EXTRACTED TEXT:
Working in resource-poor settings comes with many challenges, but the ICU poses more detrimental challenges because it has to deal with the lives of patients and providing quality of care to critically ill patients. Vhembe district of Limpopo province is experiencing challenges in provision of intensive care. Participants indicated that the number of ICU beds in this hospital is not compatible with the number of people it serves. Vhembe has a population of 1 393 949 and has six district hospitals with a limited capacity of ICU beds. The limited number of ICU beds at the provincial hospital also makes it impossible to transfer patients for further management because of limited ICU beds. Doctors and nurses had challenges of admitting patients in the ICU because every deserving patient should be given a chance of being admitted to an ICU. The greatest challenge, caused by the limited number of ICU beds, was being forced to make a choice on which patients deserved the ICU bed most. Participants emphasised that the shortage of ICU beds delayed some patients' admissions to the ICU, resulting in complications. The results of this study are supported by Naidoo, Singh and Lalloo (2013) that, worldwide, the demand for ICU beds exceeds the supply causing daily shortages of ICU beds. In South Africa, unfair distribution of resources is among the challenges that the doctors and nurses face because of unequal distribution of resources between the private sector and public sector; again, the public sector hospitals are graded as to what type of care should be provided and resource allocation is determined by such grades, whether you are a district, regional or provincial, these grades should not compromise the care required by patients who are in dire need of a bed in rural regions. De Beer, Brysiewicz and Bhengu (2011) stated that lower level hospitals have fewer ICU beds than tertiary hospitals because tertiary hospitals provide advanced therapeutic interventions unavailable in lower level hospitals.

WORK REQUIRED: According to the text on intensive care in Vhembe district, how many district hospitals does Vhembe have? The listing that follows has no connection to the text on intensive care in Vhembe district.

GIVEN INFORMATION:
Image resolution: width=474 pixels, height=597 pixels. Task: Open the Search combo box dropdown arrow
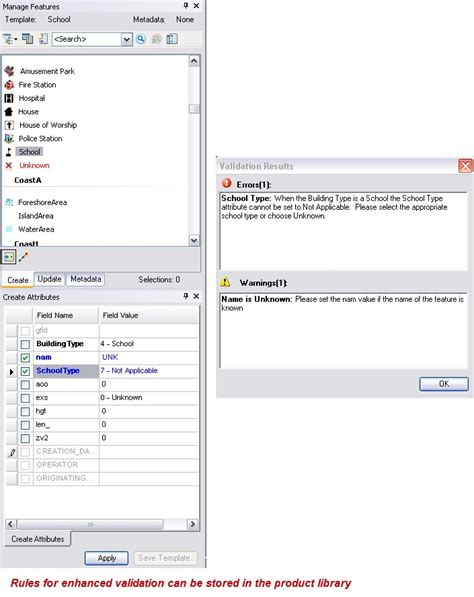(x=127, y=39)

WRITTEN RESPONSE: Six.